The loudest voices are not the most productive
Sustainability means a company’s responsibility to its stakeholders, and this goes beyond transactional relationships with customers and consumers, suggested Joe Forsthoffer, corporate communications manager of Perdue Farms. Accepting this responsibility, he said, and pledging greater transparency and accountability often exposes a company to greater risk. Among these risks is the possibility consumers will not buy a product, but it is necessary in today’s environment.
Forsthoffer offered these perspectives during his industry perspective presentation “Bridging the Sustainability Gap Between Industry and Consumers” at the Animal Agriculture Sustainability Summit held during the 2013 International Production & Processing Expo.

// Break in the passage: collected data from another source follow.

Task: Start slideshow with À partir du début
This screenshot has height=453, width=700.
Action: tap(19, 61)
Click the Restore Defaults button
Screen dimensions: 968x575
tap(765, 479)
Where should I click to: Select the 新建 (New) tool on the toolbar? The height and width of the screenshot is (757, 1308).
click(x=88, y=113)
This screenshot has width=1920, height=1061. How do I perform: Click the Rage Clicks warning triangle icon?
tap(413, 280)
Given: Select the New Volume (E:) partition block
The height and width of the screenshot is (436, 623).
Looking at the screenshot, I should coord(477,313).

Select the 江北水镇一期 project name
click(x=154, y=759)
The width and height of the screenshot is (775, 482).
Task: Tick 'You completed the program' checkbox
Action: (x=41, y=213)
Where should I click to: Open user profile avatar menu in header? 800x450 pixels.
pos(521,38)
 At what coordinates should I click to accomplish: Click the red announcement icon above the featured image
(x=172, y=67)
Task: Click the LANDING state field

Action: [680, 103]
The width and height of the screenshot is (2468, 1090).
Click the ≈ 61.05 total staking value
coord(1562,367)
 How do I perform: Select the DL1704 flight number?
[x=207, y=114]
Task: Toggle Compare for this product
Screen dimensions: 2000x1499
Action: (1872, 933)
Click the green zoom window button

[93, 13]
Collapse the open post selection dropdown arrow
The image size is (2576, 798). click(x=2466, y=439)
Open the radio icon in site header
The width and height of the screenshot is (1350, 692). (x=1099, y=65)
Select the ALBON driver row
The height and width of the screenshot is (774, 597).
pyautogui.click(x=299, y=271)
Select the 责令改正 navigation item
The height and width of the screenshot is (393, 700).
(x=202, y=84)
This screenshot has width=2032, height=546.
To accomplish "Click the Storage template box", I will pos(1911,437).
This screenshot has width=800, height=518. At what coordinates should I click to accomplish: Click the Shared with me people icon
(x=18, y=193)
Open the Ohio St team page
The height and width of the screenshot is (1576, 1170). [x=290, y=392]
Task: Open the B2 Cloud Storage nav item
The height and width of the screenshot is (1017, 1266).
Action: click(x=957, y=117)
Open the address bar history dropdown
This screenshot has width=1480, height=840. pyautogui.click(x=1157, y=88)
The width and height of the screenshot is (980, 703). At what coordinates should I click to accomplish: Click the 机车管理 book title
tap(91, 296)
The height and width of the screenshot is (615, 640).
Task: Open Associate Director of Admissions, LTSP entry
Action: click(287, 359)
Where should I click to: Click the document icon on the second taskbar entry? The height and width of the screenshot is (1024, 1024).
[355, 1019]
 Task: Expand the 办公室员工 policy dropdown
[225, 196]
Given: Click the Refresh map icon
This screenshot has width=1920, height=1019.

The components of Perdue’s sustainability program include helping consumers prosper with flexible, forward-thinking solutions for agriculturally-based products, being responsible stewards of natural resources, being a responsible employer and member of the community, and responsibly contributing to economic stability.
The key constituencies with which the company interacts in this program are consumers, customers, employees, farm partners, communities, and shareholders.
The approach to each will be different, since they are unique constituencies, not one aggregated group, Forsthoffer noted. He also urged the industry to reach out to groups who want to work with them, and to choose wisely.
“The loudest voices are not the most productive voices,” he said, explaining that some activist groups are more interested in “making noise” than in talking to you. Others, though, want a genuine dialogue which means that companies have to listen to these stakeholders rather than regard communication as a one-way marketing effort.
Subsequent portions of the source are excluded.